Su prematura muerte fue una desdicha para la República, que había de enfrentar cinco años más la agresión y el dominio imperial. Cuatro días después del deceso Juárez firmaba un decreto en el que se cambiaba el nombre de la ciudad dándole el de "Puebla de Zaragoza", que conservó hasta hace unos días.
Quizá el conservadurismo poblano se está vengando de las frases que en su día Zaragoza pronunció sobre la ciudad quejándose de su falta de colaboración contra la invasión: "ese pueblo levítico hijo de frailes y de monjas", o de las dichas en esa otra carta cuando señala que no hay colaboración con el ejército porque se trata de "gente mala en lo general y sobre todo muy indolente y egoísta" y que terminó enfureciéndolo al grado de que cuatro días después de la batalla llegó a decir: "Qué bueno sería quemar a Puebla".

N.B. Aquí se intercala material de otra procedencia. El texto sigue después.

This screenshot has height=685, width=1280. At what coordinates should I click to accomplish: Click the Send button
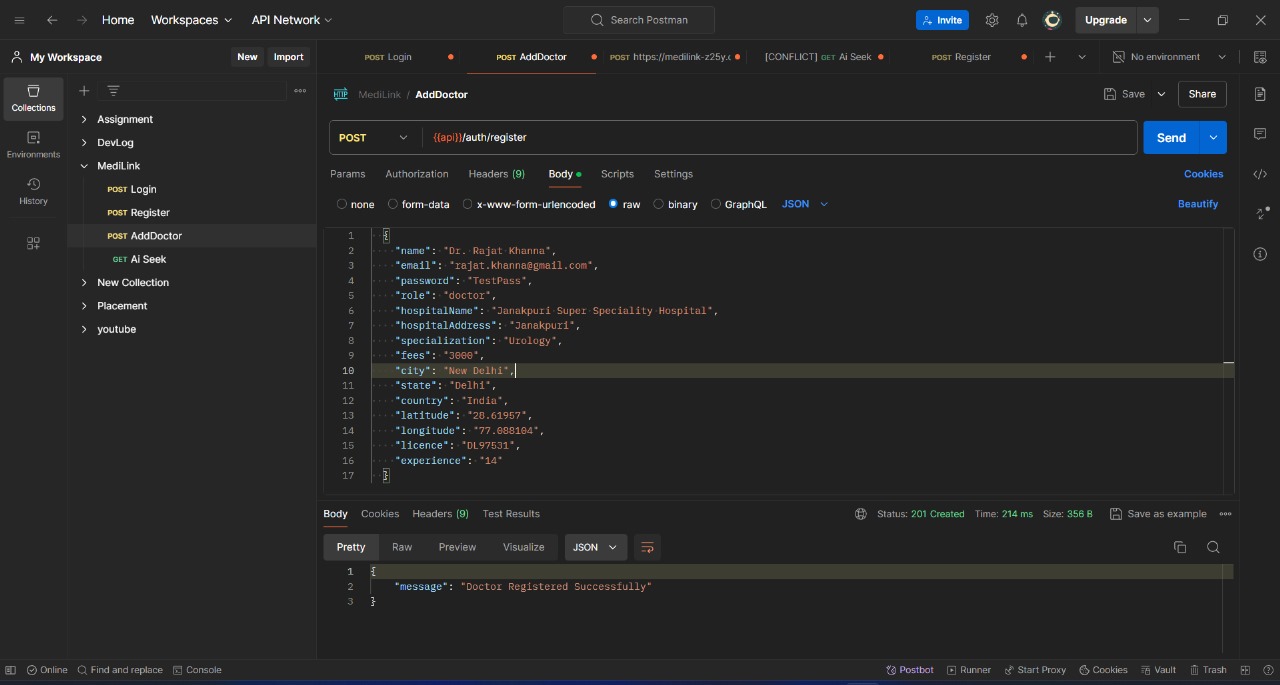1170,137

Lo que sin duda es obvio es que Ignacio Zaragoza, cuyo apellido llevara hasta hace unos días la ciudad de Puebla, había premonitoriamente escrito, pensando en lo que los legisladores panistas le habrían de hacer 140 años más tarde: "El estado de Puebla ha sido malo, es malo y será malo, toda vez que no tiene patriotismo".
Puebla fue fundada en la leyenda por un grupo de ángeles despistados que habían perdido el rumbo, pero sin duda fue refundada por ángeles morenos, compañeros que no querían que sus campanas sonaran a gloria para los franceses, y ángeles zacapoaxtlas de la brigada Negrete y el general Zaragoza.
En este debate abierto me pronuncio por una solución malignamente conciliadora y propongo que el nombre oficial sea "Puebla de los Angeles de Zaragoza" y llamo a los poblanos de bien, que afortunadamente abundan, a que reparen la injusticia y canallada que se ha producido.